Tais ações, quando muito, e sempre condicionadas às circunstâncias concretas de cada situação e agente, poderão ser justificadas, isto é, toleradas, tal como ocorre, por exemplo, com o estado de necessidade. Não qualificam, porém, direito subjetivo. Se fosse assim, o dono da coisa que estivesse sob o risco de destruição por terceiro, a atuar em estado de necessidade de outro, não poderia protegê-la. Ou alguém dirá que ele tem o dever de agir em estado de necessidade?

A exigência legal de submissão a determinadas ingerências corporais nada tem de inconstitucional, a priori. Poderá sê-lo, todavia, quando a) desnecessárias, b) gravosas e c) interfiram na capacidade de autodeterminação da pessoa.

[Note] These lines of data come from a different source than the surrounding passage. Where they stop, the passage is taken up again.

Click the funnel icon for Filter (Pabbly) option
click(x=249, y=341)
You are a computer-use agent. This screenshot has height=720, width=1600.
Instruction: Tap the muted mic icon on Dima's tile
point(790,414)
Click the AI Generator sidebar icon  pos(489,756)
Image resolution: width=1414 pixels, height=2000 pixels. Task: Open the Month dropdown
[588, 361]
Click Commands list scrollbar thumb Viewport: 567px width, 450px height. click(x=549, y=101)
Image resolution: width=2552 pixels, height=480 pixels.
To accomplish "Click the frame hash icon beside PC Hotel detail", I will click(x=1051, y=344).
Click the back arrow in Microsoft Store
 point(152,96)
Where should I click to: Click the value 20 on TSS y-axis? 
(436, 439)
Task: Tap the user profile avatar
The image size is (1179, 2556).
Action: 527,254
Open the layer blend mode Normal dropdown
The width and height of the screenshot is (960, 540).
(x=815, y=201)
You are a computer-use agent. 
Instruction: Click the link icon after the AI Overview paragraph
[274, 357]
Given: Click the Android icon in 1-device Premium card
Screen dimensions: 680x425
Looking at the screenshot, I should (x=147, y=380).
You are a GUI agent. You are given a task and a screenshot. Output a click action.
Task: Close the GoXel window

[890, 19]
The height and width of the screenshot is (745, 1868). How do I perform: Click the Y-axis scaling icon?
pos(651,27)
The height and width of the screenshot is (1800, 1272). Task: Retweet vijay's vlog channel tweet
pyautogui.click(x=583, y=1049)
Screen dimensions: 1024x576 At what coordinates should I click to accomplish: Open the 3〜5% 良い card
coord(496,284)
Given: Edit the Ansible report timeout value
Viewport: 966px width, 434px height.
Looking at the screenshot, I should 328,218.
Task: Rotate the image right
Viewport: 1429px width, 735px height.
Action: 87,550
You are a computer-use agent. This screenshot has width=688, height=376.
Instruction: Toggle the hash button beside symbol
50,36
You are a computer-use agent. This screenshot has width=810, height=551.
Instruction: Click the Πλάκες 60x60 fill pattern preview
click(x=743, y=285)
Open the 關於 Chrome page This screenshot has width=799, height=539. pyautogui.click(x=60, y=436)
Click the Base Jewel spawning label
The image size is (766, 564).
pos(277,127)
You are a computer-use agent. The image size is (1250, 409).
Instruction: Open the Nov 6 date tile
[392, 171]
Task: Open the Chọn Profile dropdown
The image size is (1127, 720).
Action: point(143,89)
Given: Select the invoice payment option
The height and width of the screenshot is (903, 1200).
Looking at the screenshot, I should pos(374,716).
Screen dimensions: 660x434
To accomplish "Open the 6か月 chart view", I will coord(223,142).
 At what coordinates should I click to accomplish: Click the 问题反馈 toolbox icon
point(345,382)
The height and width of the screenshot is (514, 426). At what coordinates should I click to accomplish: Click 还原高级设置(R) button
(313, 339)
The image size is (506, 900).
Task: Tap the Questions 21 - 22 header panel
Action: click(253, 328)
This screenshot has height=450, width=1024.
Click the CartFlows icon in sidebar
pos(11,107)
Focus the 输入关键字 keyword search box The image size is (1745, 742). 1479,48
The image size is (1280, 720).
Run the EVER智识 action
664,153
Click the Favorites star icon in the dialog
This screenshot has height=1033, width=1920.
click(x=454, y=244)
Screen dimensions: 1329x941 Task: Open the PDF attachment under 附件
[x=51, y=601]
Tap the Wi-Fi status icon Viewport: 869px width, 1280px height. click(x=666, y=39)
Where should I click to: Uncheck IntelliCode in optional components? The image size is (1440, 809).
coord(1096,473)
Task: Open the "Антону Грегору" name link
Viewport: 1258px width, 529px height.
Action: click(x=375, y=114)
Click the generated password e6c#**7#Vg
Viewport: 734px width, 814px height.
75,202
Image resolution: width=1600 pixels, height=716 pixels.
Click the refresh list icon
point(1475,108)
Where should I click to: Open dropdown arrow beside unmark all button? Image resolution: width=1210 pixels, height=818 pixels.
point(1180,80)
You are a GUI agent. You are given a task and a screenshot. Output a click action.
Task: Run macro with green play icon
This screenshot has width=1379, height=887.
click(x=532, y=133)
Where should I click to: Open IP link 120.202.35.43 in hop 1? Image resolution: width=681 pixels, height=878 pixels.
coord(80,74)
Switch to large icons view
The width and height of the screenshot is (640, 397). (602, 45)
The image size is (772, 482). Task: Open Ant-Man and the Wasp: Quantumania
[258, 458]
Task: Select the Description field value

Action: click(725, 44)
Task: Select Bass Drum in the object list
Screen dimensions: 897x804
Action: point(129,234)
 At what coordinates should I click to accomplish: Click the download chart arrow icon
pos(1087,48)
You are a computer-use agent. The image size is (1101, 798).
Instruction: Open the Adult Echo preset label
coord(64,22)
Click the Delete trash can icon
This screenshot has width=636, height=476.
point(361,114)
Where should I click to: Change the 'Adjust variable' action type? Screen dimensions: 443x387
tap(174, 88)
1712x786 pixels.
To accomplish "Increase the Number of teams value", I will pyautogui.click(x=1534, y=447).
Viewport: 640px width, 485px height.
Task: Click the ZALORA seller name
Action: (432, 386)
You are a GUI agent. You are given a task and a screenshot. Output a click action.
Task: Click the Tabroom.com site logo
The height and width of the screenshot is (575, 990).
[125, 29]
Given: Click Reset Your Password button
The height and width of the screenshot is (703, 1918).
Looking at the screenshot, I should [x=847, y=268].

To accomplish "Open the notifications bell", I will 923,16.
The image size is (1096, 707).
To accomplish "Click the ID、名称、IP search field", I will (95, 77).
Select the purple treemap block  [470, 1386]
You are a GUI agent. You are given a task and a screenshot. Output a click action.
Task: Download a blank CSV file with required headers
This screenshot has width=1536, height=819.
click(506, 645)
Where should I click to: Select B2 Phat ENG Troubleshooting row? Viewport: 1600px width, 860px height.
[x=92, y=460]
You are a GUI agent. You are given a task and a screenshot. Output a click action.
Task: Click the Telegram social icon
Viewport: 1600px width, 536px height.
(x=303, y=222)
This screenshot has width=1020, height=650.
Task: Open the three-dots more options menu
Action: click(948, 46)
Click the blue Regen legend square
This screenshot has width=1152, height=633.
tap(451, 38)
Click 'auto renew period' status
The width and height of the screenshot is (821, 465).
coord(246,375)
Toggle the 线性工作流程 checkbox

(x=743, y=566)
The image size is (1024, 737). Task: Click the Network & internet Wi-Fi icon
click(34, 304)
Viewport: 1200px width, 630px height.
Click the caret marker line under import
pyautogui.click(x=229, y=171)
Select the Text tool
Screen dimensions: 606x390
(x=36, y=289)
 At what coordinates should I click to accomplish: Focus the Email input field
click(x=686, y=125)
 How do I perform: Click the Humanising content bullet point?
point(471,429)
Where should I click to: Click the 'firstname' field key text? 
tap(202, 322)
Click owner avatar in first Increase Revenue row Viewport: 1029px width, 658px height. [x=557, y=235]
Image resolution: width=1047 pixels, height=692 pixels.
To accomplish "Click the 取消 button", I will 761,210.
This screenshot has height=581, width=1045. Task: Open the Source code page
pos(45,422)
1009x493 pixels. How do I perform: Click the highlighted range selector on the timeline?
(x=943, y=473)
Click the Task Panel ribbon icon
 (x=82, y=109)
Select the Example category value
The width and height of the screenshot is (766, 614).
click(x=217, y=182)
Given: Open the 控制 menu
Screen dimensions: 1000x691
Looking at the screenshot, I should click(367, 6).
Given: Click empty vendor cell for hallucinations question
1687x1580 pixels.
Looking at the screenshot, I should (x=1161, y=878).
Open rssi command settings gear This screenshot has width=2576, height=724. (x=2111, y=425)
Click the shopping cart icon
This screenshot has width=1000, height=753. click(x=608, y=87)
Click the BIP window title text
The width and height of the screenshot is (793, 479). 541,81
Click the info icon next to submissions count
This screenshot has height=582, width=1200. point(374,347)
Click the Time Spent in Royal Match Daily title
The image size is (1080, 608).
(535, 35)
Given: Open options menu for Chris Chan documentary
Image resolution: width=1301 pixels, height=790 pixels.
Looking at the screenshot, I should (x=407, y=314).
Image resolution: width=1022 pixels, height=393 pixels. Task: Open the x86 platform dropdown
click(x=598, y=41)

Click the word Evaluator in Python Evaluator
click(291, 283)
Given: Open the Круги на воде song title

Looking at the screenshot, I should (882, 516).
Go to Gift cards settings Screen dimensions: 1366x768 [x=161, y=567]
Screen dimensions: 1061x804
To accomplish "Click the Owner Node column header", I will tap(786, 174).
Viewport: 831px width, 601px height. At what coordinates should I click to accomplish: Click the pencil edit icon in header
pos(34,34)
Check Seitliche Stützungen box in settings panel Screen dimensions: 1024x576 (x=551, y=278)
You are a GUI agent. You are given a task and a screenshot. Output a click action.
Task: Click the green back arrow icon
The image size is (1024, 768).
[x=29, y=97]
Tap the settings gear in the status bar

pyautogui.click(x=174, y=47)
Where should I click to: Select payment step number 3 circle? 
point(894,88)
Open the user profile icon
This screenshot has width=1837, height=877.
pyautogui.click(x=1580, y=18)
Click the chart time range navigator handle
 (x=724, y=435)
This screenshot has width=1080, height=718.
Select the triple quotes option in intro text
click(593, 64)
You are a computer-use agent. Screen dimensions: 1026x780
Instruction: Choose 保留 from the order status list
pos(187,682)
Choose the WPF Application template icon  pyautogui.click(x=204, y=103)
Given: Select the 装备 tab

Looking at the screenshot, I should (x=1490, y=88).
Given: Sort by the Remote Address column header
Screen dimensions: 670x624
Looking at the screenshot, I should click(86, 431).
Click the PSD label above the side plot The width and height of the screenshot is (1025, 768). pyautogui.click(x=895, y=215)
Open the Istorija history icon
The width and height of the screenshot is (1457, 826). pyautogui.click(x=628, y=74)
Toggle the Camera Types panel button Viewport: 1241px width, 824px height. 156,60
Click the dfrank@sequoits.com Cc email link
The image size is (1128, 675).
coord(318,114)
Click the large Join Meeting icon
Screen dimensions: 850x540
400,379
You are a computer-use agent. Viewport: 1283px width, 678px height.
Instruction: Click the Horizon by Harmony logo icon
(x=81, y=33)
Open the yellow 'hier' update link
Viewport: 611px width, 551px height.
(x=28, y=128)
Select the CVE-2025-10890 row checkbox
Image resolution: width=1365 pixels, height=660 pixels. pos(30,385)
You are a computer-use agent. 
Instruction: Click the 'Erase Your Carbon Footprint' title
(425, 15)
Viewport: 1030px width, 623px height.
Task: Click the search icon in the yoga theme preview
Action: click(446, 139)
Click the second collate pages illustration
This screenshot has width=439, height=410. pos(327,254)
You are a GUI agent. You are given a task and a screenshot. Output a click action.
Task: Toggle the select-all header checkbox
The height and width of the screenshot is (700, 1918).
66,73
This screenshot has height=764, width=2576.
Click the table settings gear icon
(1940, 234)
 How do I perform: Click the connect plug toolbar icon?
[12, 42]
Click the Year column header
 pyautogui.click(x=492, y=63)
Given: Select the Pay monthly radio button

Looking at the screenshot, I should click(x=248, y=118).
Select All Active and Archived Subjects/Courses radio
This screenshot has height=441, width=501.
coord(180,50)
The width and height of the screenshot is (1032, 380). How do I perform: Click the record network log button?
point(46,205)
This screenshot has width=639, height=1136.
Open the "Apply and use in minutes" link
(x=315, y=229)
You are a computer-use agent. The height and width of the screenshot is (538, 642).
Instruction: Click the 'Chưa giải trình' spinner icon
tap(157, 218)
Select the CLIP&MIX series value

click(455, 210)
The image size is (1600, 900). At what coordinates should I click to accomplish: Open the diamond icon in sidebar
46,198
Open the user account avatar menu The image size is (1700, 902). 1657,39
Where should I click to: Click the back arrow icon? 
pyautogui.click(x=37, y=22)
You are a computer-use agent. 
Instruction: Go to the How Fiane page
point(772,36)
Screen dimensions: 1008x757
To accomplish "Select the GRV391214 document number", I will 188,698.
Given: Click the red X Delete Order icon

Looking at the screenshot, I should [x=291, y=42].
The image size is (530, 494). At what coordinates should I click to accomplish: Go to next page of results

Mas, ainda assim, quando forem inconstitucionais, o que não é o caso de nenhuma intervenção prevista no Brasil atualmente (incluindo o bafômetro), não se terá violado o direito de permanecer em silêncio, mas, sim, outros princípios de mesma índole (constitucional), a depender de cada caso concreto.

Nada obstante, a recusa ao exame legalmente previsto não poderá servir de suporte à formação do convencimento judicial: o processo penal brasileiro exige prova provada, e não convicção por presunção. A recusa, porém, não constituirá exercício de qualquer direito, mas violação a uma regra de dever, cujas consequências deverão ser previstas em lei. E uma delas certamente não é a utilização de força física para o uso do bafômetro; em tal situação, o caso seria de exclusiva e indevida violência policial ou de outra ordem estatal.

Textos internacionais

1. Declaração Universal dos Direito Humanos – 10.12.1984

art. 5º – Ninguém será submetido à tortura, nem a tratamento ou castigo cruel, desumano ou degradante;

2. Pacto de San José da Costa Rica – de 1969, com vigência internacional em 1978 e, no Brasil pelo Decreto 678/92

Art. 5º – 1. Direito ao respeito à sua integridade física, psíquica e moral.

Art. 5º – 2. Respeito à dignidade inerente ao ser humano para o preso.

Art. 8º – 9. Direito de não ser obrigada a depor contra si mesma, nem declarar-se culpada.

Art. 11 – 2. Ninguém poderá ser objeto de ingerências arbitrárias ou ilegais em sua vida privada, em sua família, em seu domicílio ou em sua correspondência, nem de ofensas à sua honra ou reputação.

3. Pacto Internacional sobre direitos civis e políticos (Nações Unidas – 1966 – Decreto 592/92)

Art. 14 – 3. g – De não ser obrigada a depor contra si mesma, nem a confessar-se culpada.

Art. 17 – Ninguém poderá ser objeto de ingerências arbitrárias ou ilegais em sua vida privada, em sua família, em seu domicílio ou em sua correspondência, nem ofensas à sua honra ou reputação.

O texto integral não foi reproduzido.